Marian Wright Edelman
The federal guidance released in January by the U.S. Departments of Justice and Education on school discipline policies was necessary to advise school districts of their responsibilities under the Civil Rights Act to protect children from discrimination. It helps focus national attention on the need for school districts to be more conscious of how exclusionary discipline policies are used and how seemingly neutral discipline policies can disparately impact groups of students.
Daniel A. Domenech
The guidance sends a clear message—school administrators should ensure staff members are properly trained to administer discipline in a nondiscriminatory manner, utilize a system to evaluate the impact of disciplinary practices, and address disparities that exist. The documentation and practices required for compliance will alter some school district practices.
In 2014, out-of-school suspensions are an outdated practice, and too often suspended students are the students most in need of extra support. Data show children of color and children with disabilities often are disproportionately suspended, exacerbating achievement gaps and increasing their disengagement from school.
The guidance package provides districts with tools for enhancing school climate and reducing suspensions and expulsions. District leaders recognize the importance of providing positive school climates that keep children in school and treat them equitably when disciplinary matters arise. Schools can and should improve their discipline policies and practices as part of their mission to educate all students to the highest levels.

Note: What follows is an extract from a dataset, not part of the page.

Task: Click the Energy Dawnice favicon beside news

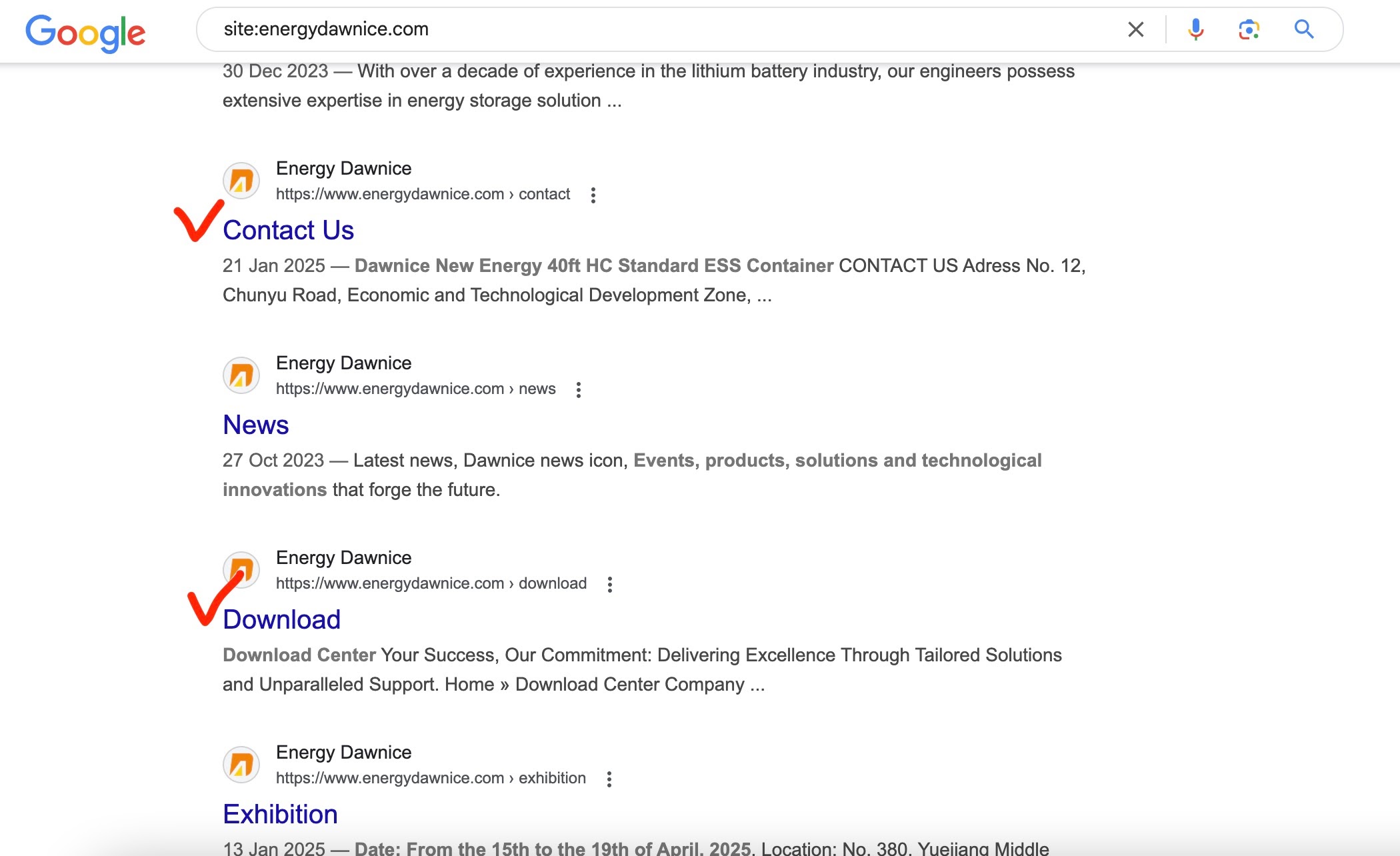Action: point(241,375)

Implementation of alternative discipline strategies, getting students extra supports, and enhanced professional development for staff and administrators may require new resources. Special efforts are necessary to engage the entire school community in needed changes and there will be push-back from some parents, teachers, community members, local boards, and even students themselves that can impede efforts. State and federal policymakers also must assist districts, schools, and their community partners to ensure districts can implement more progressive discipline measures.
But school districts shouldn't wait and instead should seize this opportunity to make low-cost culture change in their schools and work to improve current policies and practices on suspension and expulsion. For example, in the Racine Unified School District in Wisconsin, the simple mechanism of the district office tracking suspension data more rigorously and sharing it weekly with each building principal has already resulted in 700 fewer suspensions so far this school year.
AASA and the Children's Defense Fund, through a partnership funded by The Atlantic Philanthropies, convened more than 30 school superintendents last year to explore school discipline reform and are now providing 10 school districts more tailored assistance. Each district will employ their locally chosen strategy for policy and practice improvements as we work together to reduce exclusionary discipline and craft thoughtful policies to increase student engagement and work collaboratively with students, staff, and parents to build positive school climates. AASA and CDF are excited to work with these dedicated superintendents and their teams and are hopeful this partnership will serve as a model for other school districts eager to reduce suspensions and increase student engagement and success.